Apple has filed a lawsuit today against virtualization company Corellium. For those unfamiliar, Corellium allows users to virtualize iOS, pitching it as a research tool for security experts. Apple, however, says Corellium’s “true goal is profiting off its blatant infringement.”
Ecobee HomeKit Thermostat
Essentially, Corellium allows researchers to run software only virtualizations of iOS. This opens up a new set of capabilities for security researchers, as they can do things like pause the operating system completely (via Bloomberg).
The lawsuit was filed today in the Southern District of Florida. Apple alleges that Corellium is blatantly infringing upon its copyrights. “Corellium has simply copied everything: the code, the graphical user interface, the icons—all of it, in exacting detail,” Apple writes.
Corellium explicitly markets its product as one that allows the creation of “virtual” Apple devices. For a million dollars a year, Corellium will even deliver a “private” installation of its product to any buyer. There is no basis for Corellium to be selling a product that allows the creation of avowedly perfect replicas of Apple’s devices to anyone willing to pay.
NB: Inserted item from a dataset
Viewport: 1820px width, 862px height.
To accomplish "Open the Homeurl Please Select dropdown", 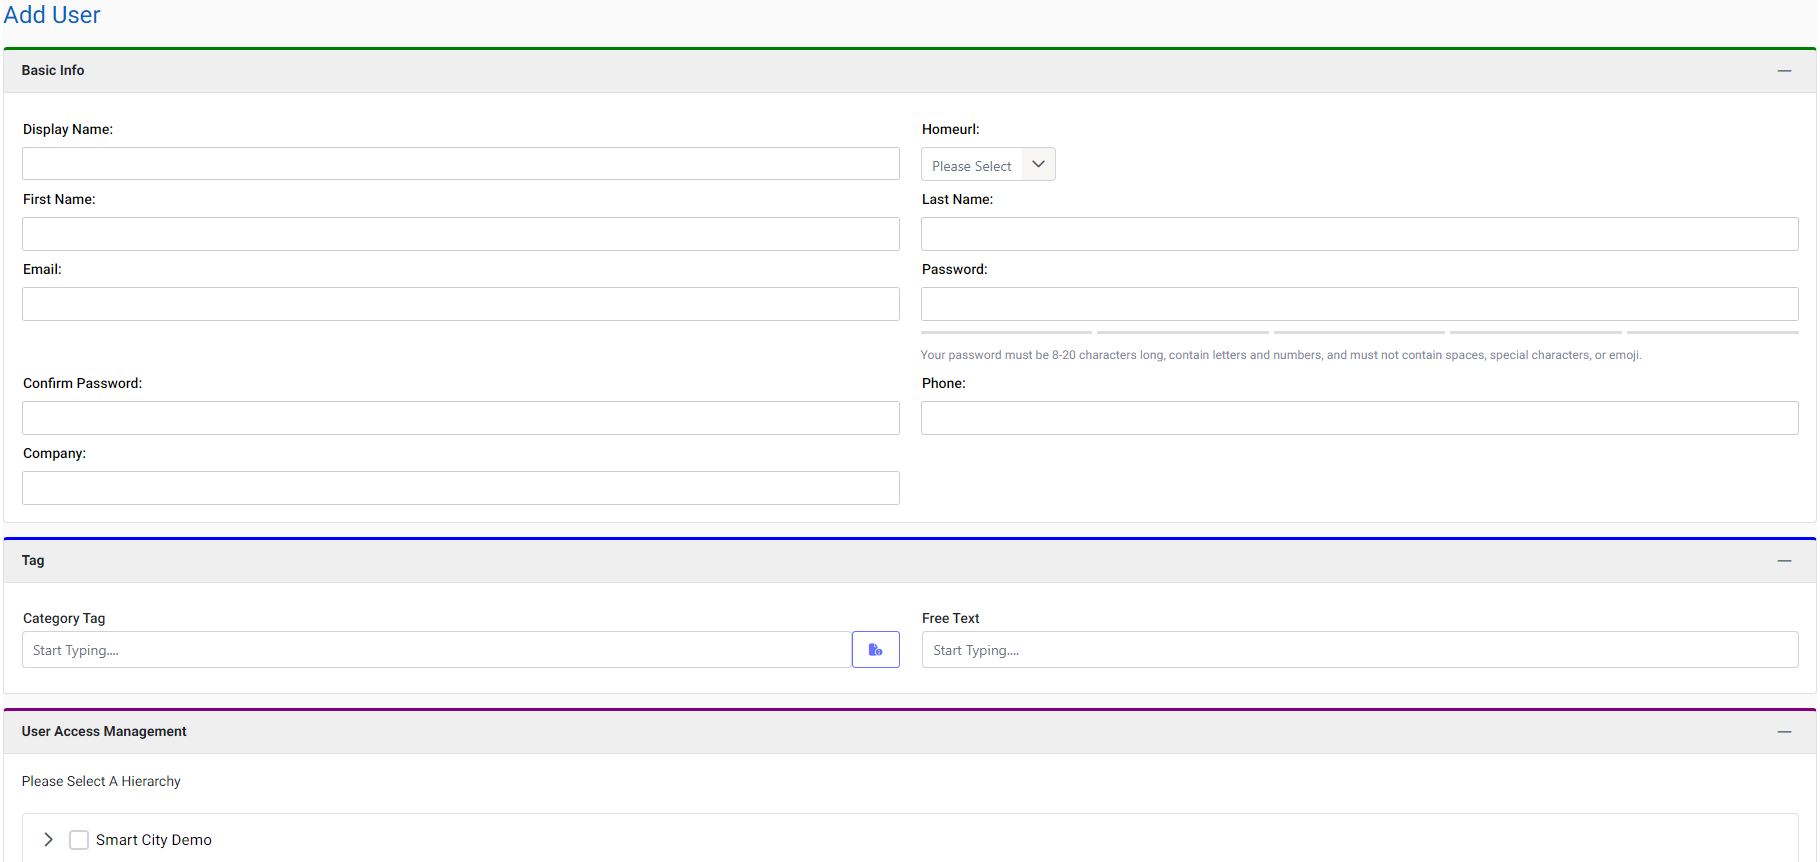I will click(987, 165).
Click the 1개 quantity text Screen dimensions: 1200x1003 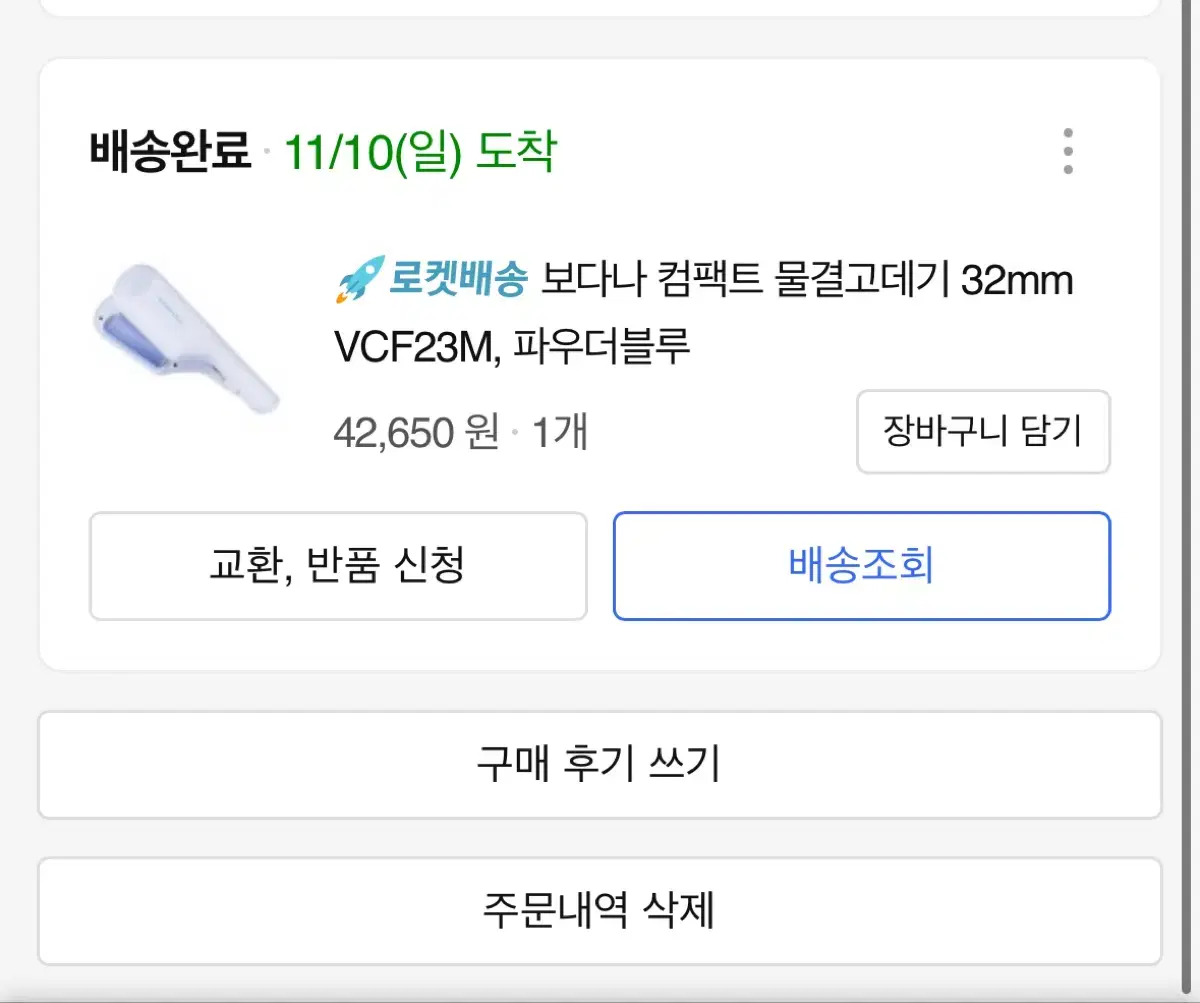point(560,433)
Apple also takes issue with Corellium’s spin that its iOS suite allows researchers to better discover vulnerabilities. Corellium does not require researchers to report their discoveries to Apple, which Apple says encourages the vulnerabilities to instead be sold on the market:
Although Corellium paints itself as providing a research tool for those trying to discover security vulnerabilities and other flaws in Apple’s software, Corellium’s true goal is profiting off its blatant infringement. Far from assisting in fixing vulnerabilities, Corellium encourages its users to sell any discovered information on the open market to the highest bidder.
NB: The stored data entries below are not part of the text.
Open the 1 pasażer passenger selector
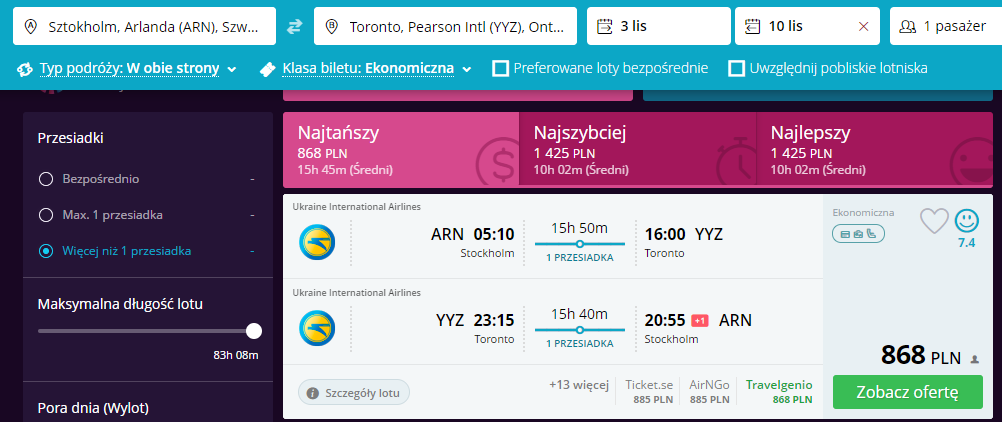Viewport: 1002px width, 422px height. 942,26
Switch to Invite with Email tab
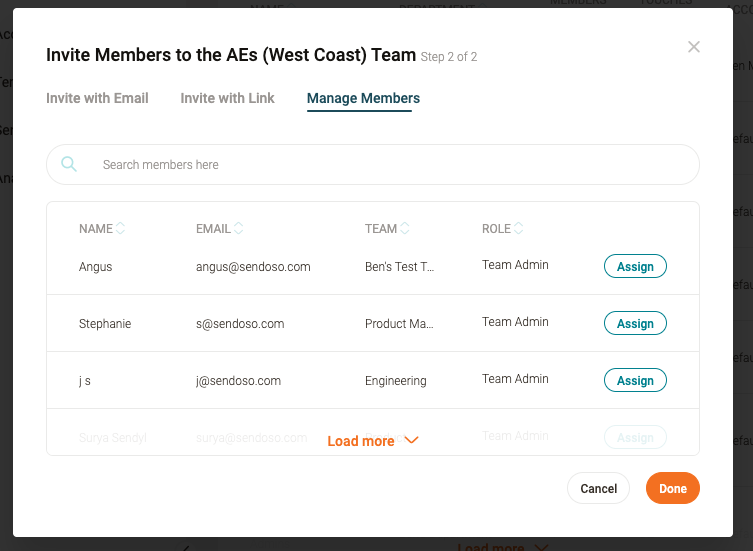 [97, 98]
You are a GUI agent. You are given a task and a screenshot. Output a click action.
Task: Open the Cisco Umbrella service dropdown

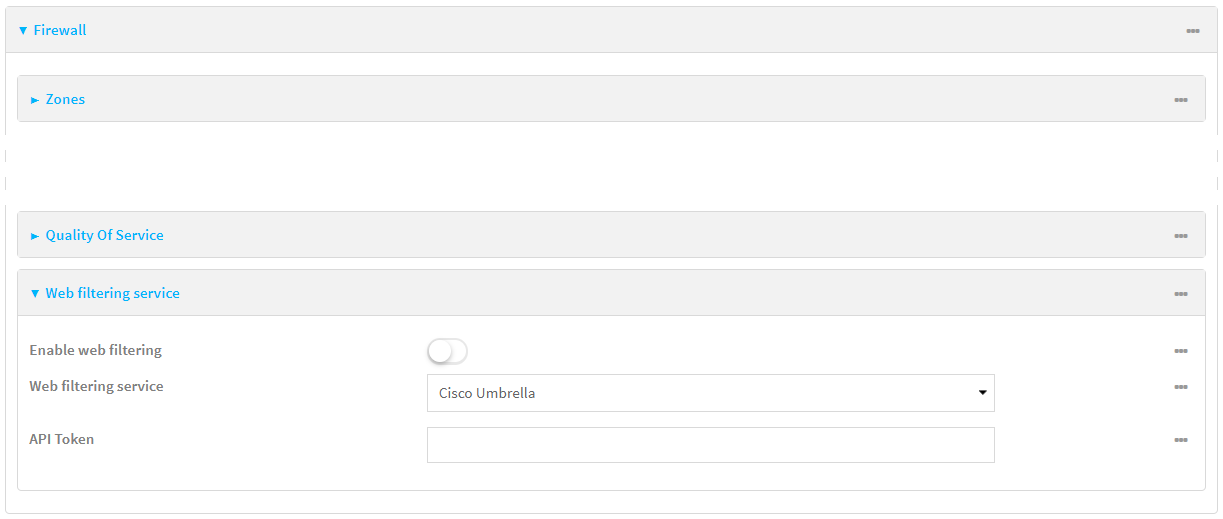pyautogui.click(x=710, y=393)
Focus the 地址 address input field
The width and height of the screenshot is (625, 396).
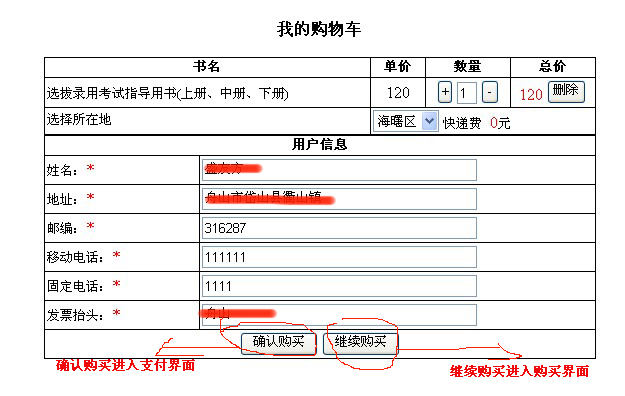(339, 199)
One thing Apple notes is that it strongly supports “good-faith” security research – and has never before pursued legal action against a security researcher.
The purpose of this lawsuit is not to encumber good-faith security research, but to bring an end to Corellium’s unlawful commercialization of Apple’s valuable copyrighted works. Accordingly, Apple respectfully seeks an injunction, to stop Corellium’s acts of naked copyright infringement.
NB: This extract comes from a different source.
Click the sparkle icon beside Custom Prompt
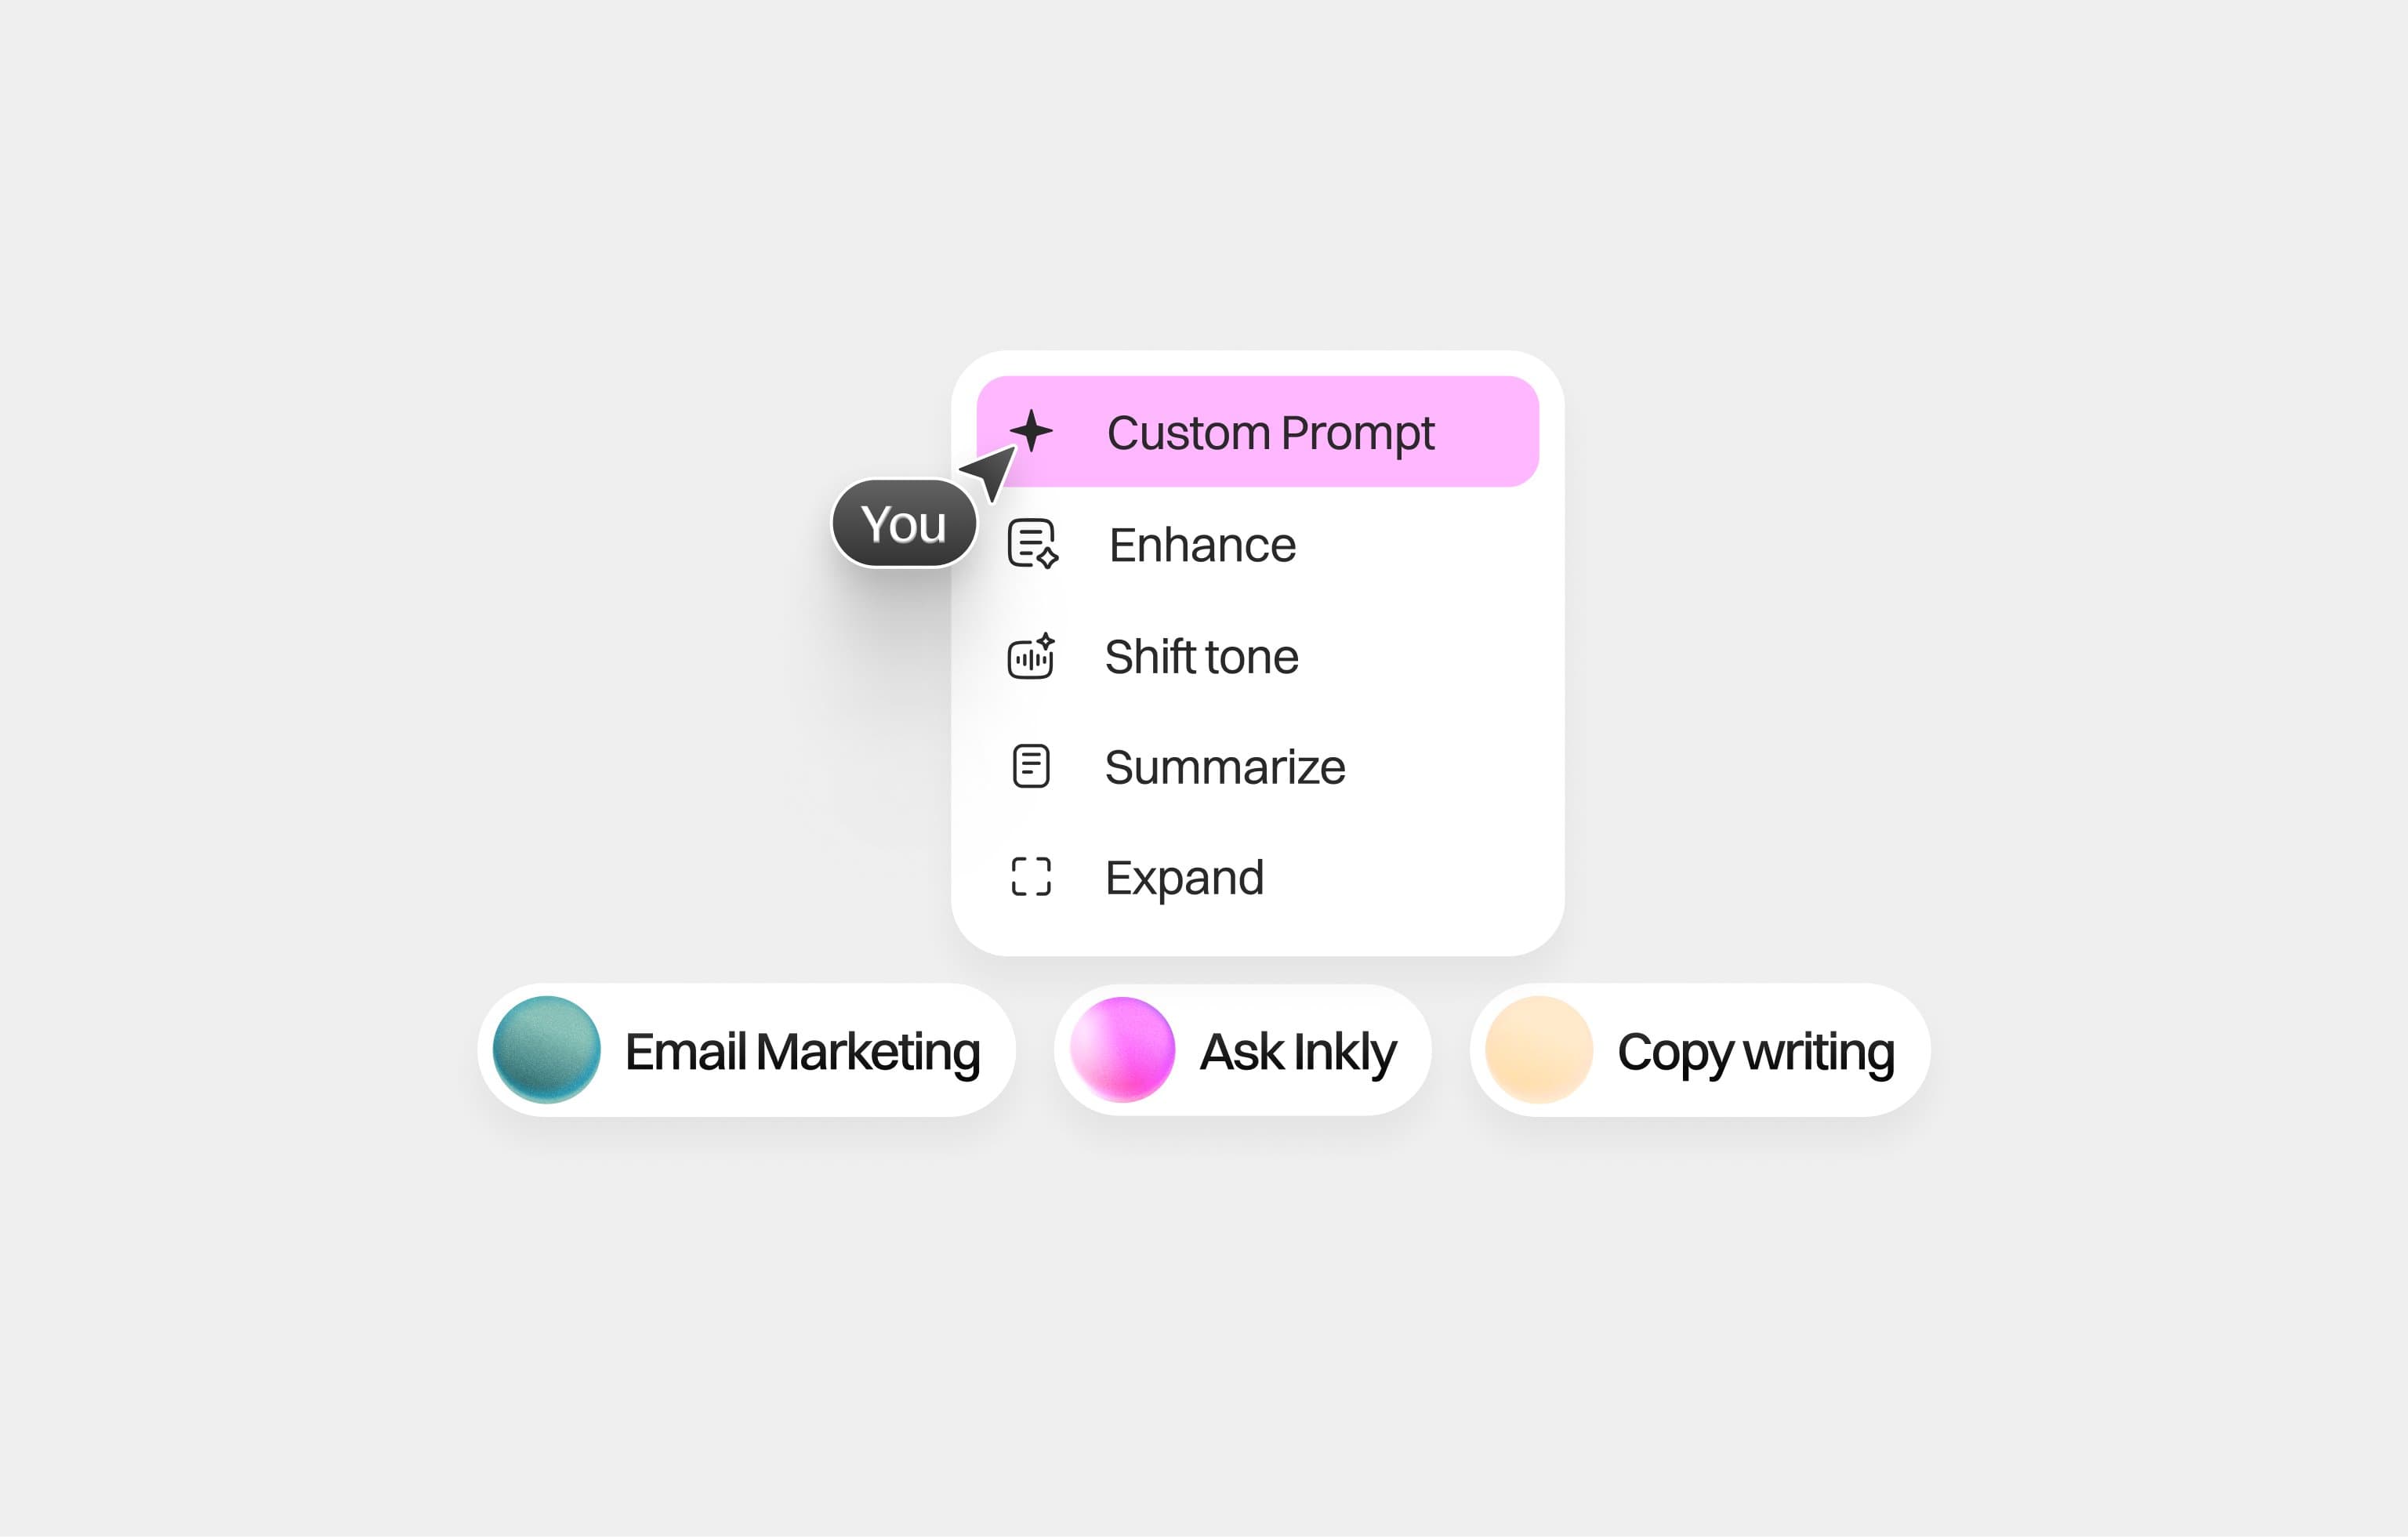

Through this lawsuit, Apple is seeking an injunction against Corellium sales, a court order requiring Corellium to notify its customers they are violating Apple’s copyright, destruction of products using Apple’s copyright, and cash compensation.
Apple’s lawsuit against Corellium comes after the company significantly revamped its bug bounty program last week with higher payouts and a new device program that gives researchers what are essentially “pre-jailbroken” iPhones.